■ **Document**
☆ ☆ ☆ ☆ ☆
ESIP Lab – RFP now openThis year’s theme is climate resilience.

Making Data Matter with Mike Daniels

Making Data Matter with Mike Daniels

“In order to acquire the very best dataset possible from observational field experiments, it is crucial for data and informatics folks to be involved in the planning stages, during the experiment itself and afterwards for data dissemination and stewardship.” -Mike Daniels

ESIP is 20 years old! To celebrate, we interviewed ESIP community members about their perspectives on the progress of making Earth science data matter from over the last 20+ years. This is the seventh interview to be released. Check out other interviews in the series here.

Interviewee: Mike Daniels, National Center for Atmospheric Research (NCAR)
Interviewer: Arika Virapongse
Date: July 17, 2018

Mike DanielsArika: Could you tell me about when and how you got started working in the field of Earth Science data and informatics?
Mike: I began working with data when I started at NCAR (National Center for Atmospheric Research) in 1981. At the time, attention to data management issues was still fairly new. We were collecting atmospheric data from jet and turboprop aircraft, and using supercomputers with card decks and so forth for processing and quality control of the data. My job was to write code that would plot aircraft time series data in a certain way, which was then used to compare one type of measurement with another. This was my introduction to data handling.
☆ ☆ ☆ ☆ ☆
■ **Instruction 1**
According to the Mike Daniels interview, in what year did he start at NCAR?
■ **Instruction 2**
From the Mike Daniels interview, repeat the passage starting at "ESIP Lab – RFP" and ending at "Atmospheric Research (NCAR)".
■ **Instruction 3**
Go on with the Mike Daniels interview from the point where it stops.

■ **Supplied data**
☆ ☆ ☆ ☆ ☆
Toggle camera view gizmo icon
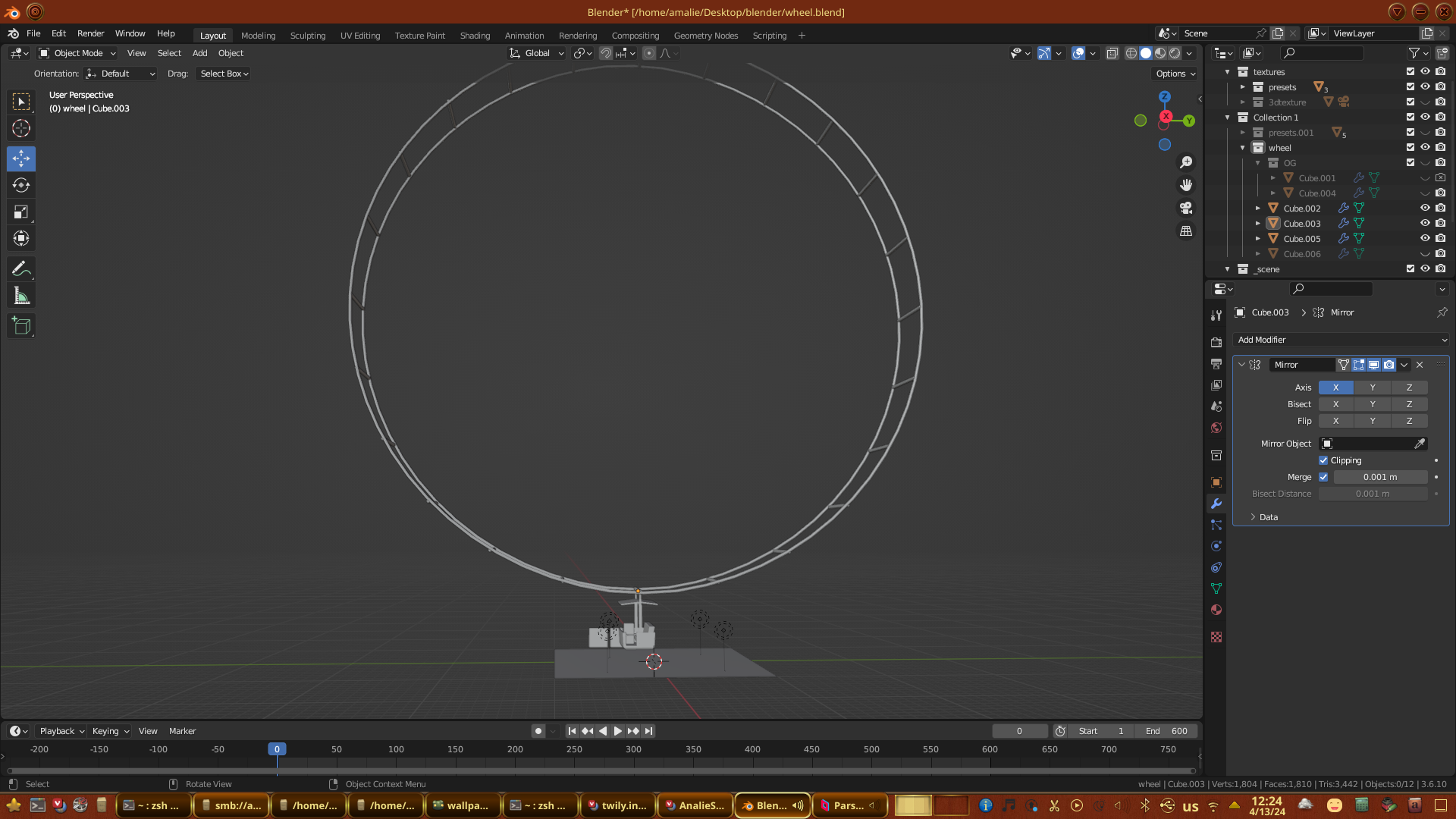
☆ ☆ ☆ ☆ ☆
■ **Written reply 1**
1981

■ **Written reply 2**
ESIP Lab – RFP now openThis year’s theme is climate resilience.

Making Data Matter with Mike Daniels

Making Data Matter with Mike Daniels

“In order to acquire the very best dataset possible from observational field experiments, it is crucial for data and informatics folks to be involved in the planning stages, during the experiment itself and afterwards for data dissemination and stewardship.” -Mike Daniels

ESIP is 20 years old! To celebrate, we interviewed ESIP community members about their perspectives on the progress of making Earth science data matter from over the last 20+ years. This is the seventh interview to be released. Check out other interviews in the series here.

Interviewee: Mike Daniels, National Center for Atmospheric Research (NCAR)

■ **Written reply 3**
That was almost 40 years ago, and you have been with NCAR this whole time. How has all of this changed over the years?
In those days, all of the processing had to be done on supercomputers. Personal computers came around in the early 80s and in the mid- to late 80s; people transitioned away from using supercomputers for data processing and started using their departmental servers. Shortly after that, UNIX took off at NCAR, and there were a growing number of departmental servers that were UNIX based. So the computing–the processing power and location–moved from centralized supercomputers to PCs and distributed departmental servers.

As another major change, staff were in the field collecting data by carrying out several 8-hour research flights over the period of 1-4 months. The software and data people would send the plane off in the morning. Eight hours later, the plane would come back and the researchers would give them a list of things that did not work mid-flight. In other words, communication with the instrument operators during the flights was virtually nonexistent. Then, in 2002, we took a hand-held Iridium satellite phone and connected it to an antenna mounted on the aircraft fuselage, resulting in our first satellite-based Internet connection to a flying aircraft. This changed everything, because people on the research flight could chat and share data with the people on the ground. If there were instrumentation problems in the air, experts on the ground could help them solve the problem. This led to improved data quality, often saving the flight from being scrubbed. For the first time, we were reliably sending a small stream of data down to the ground, so we could see where the plane was flying and some of the variables that were being measured.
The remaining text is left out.